[Dataset entries]
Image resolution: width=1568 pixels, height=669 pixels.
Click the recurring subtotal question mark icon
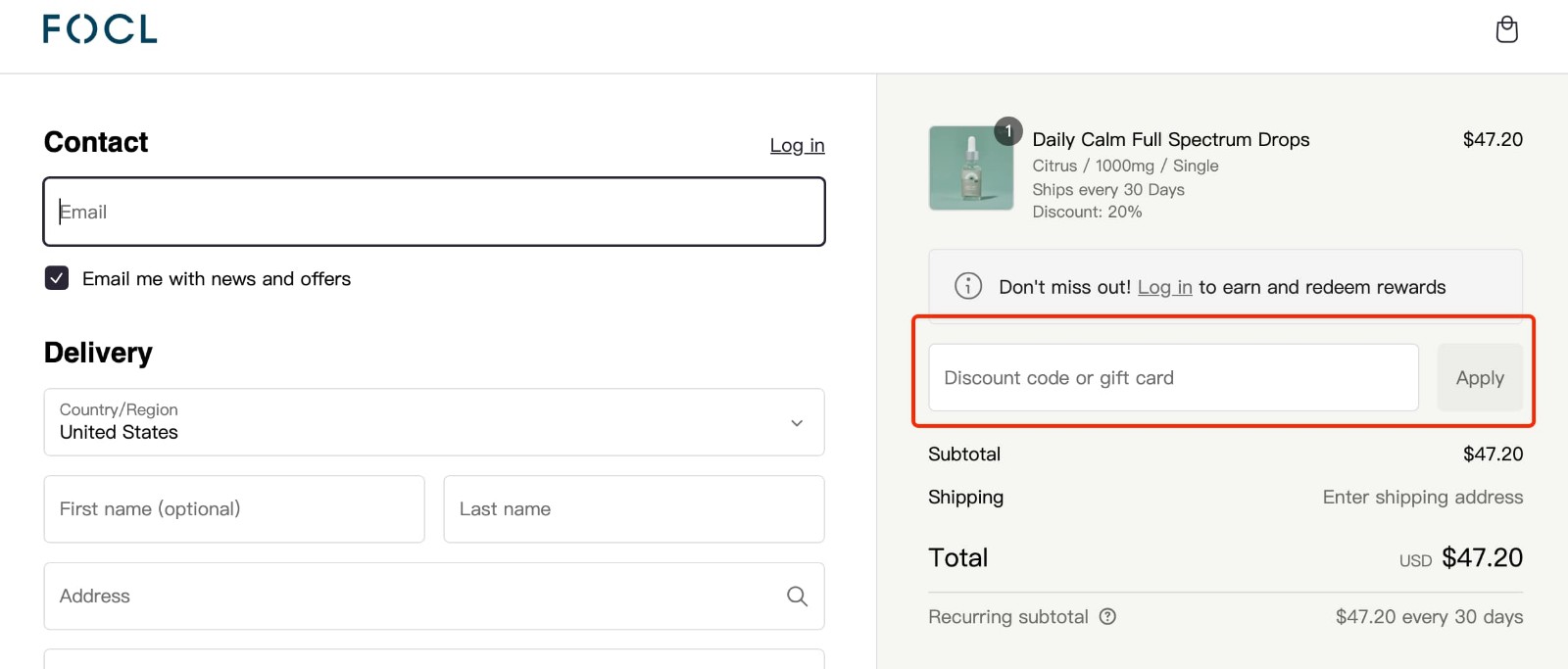tap(1108, 616)
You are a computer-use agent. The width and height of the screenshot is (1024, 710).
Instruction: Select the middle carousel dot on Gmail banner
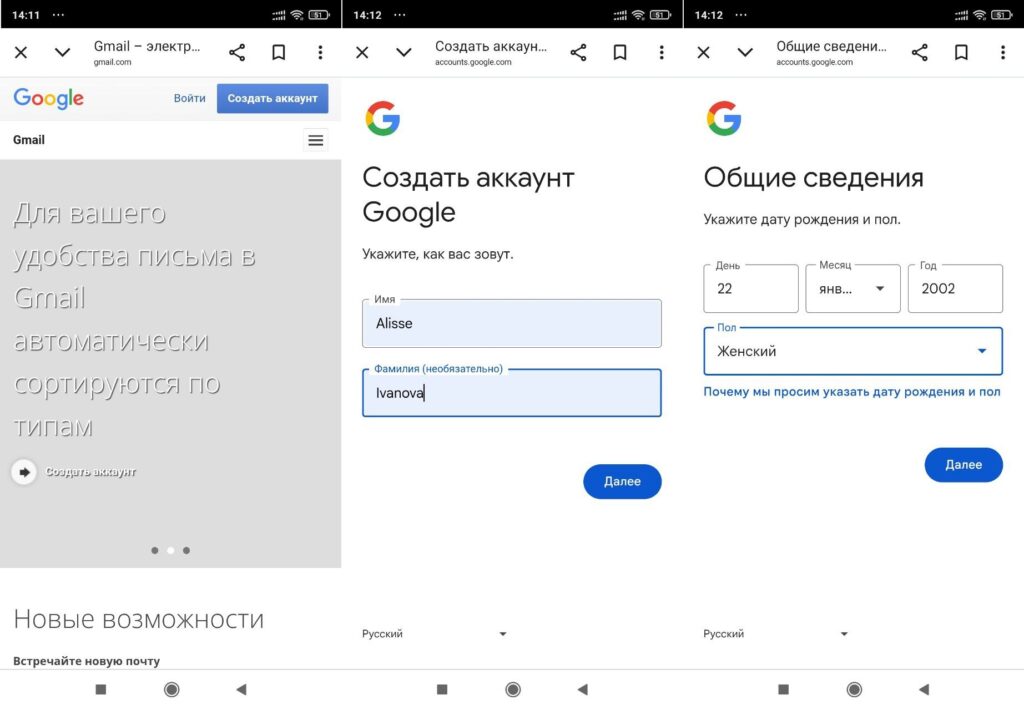170,550

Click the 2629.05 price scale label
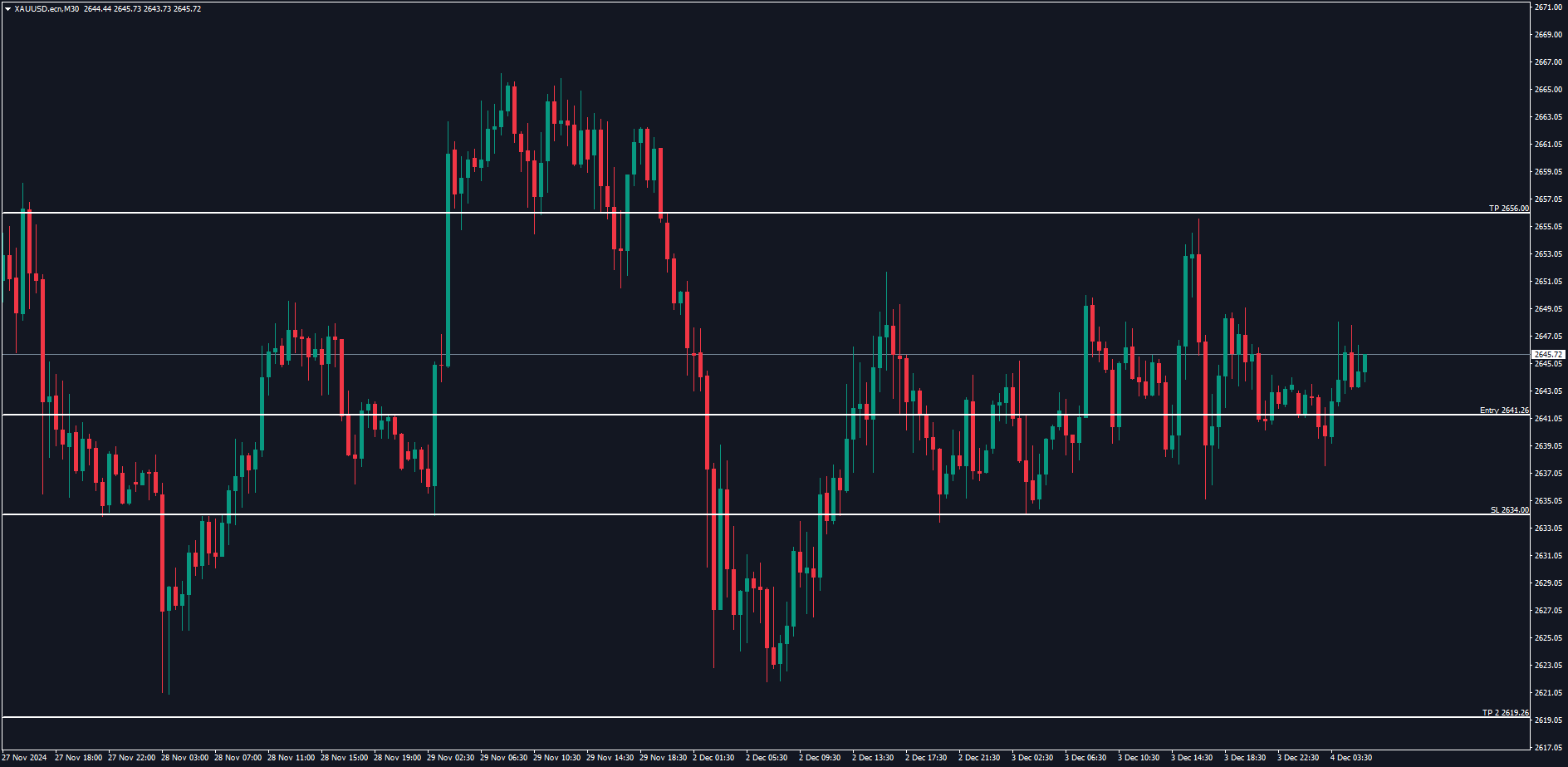[1548, 583]
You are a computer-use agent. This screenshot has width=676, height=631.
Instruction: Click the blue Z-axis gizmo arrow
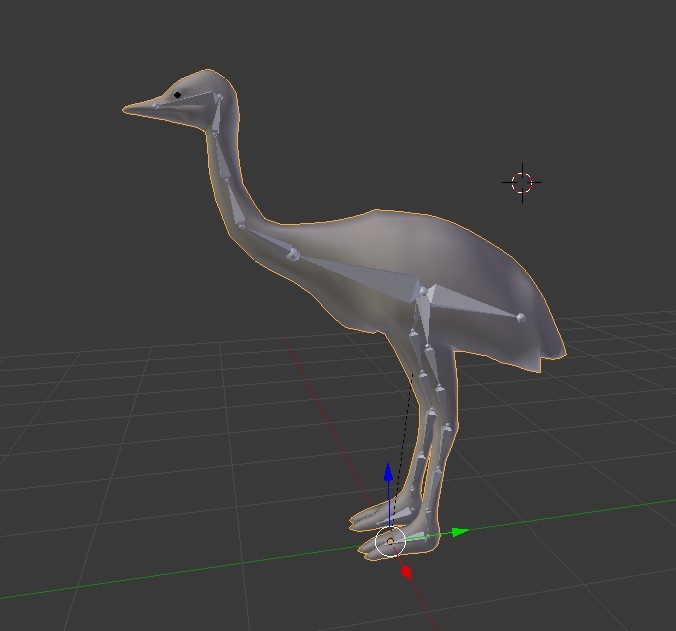click(x=389, y=472)
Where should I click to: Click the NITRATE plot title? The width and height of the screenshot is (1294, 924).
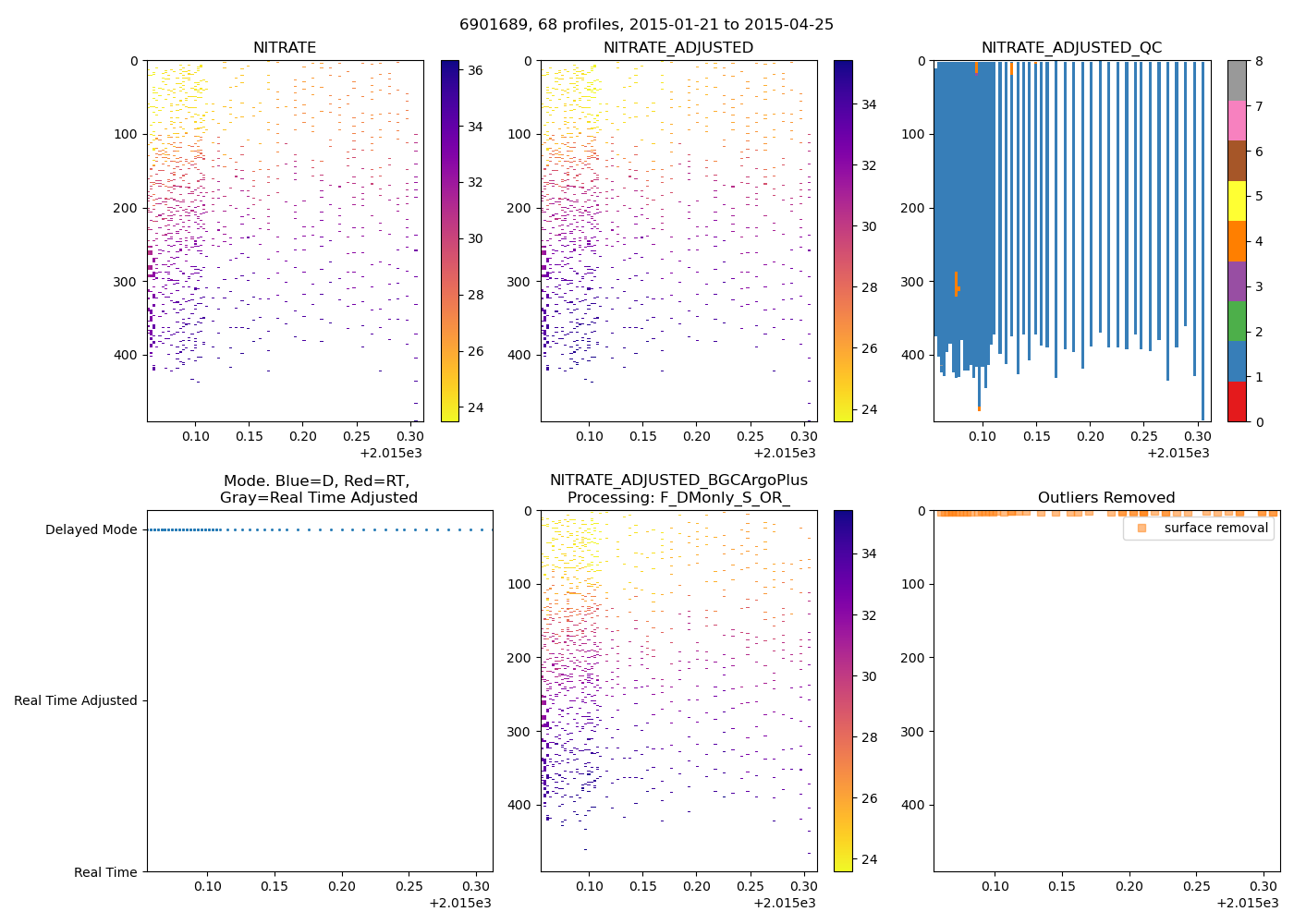[x=285, y=48]
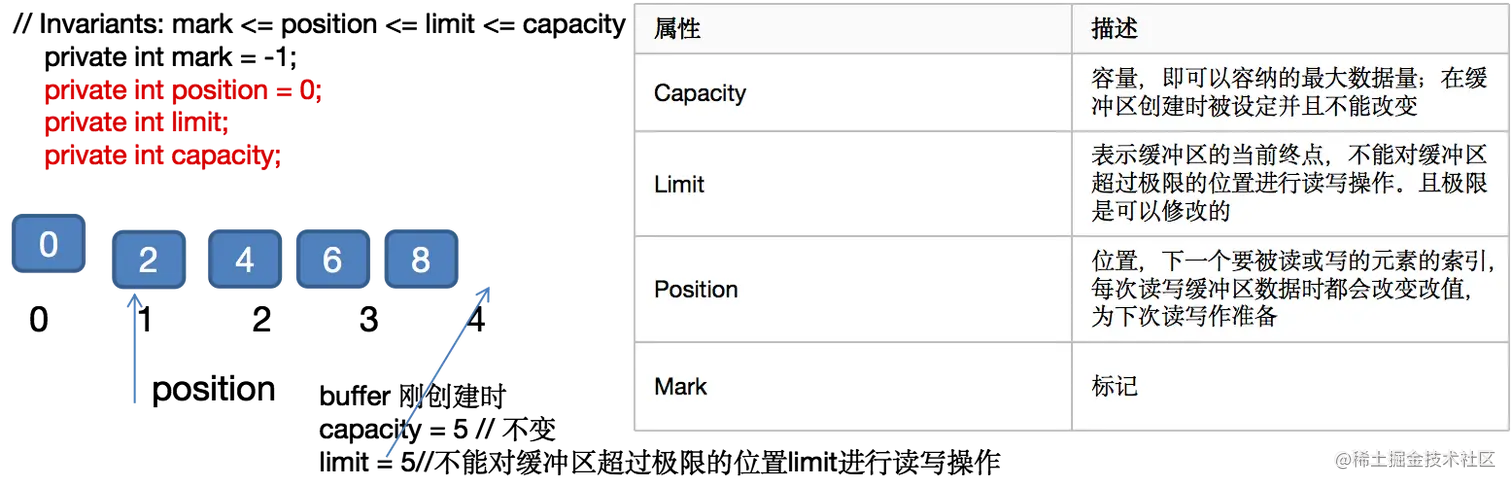
Task: Click the red 'private int capacity;' line
Action: pyautogui.click(x=163, y=155)
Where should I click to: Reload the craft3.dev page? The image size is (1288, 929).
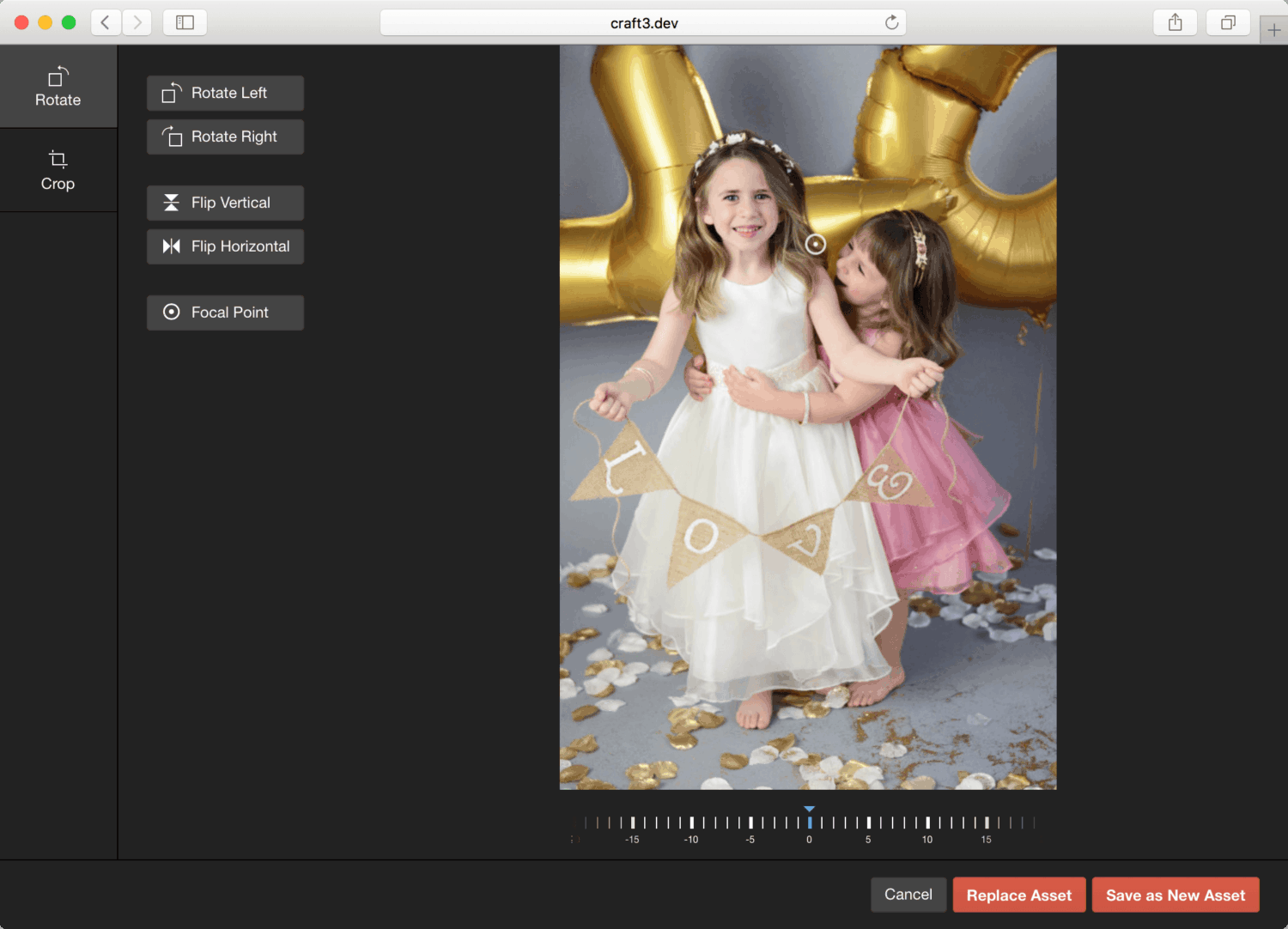point(891,22)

Activity: Lines from the one that contains "Where should I click to: Click" through the last line of the data above are to be extracted exactly, with no pictures and no other lines.

Your solution:
Where should I click to: Click the NITRATE plot title? The width and height of the screenshot is (1294, 924).
[x=285, y=48]
Task: Click the red 'private int capacity;' line
Action: pyautogui.click(x=163, y=155)
Where should I click to: Reload the craft3.dev page? The image size is (1288, 929).
point(891,22)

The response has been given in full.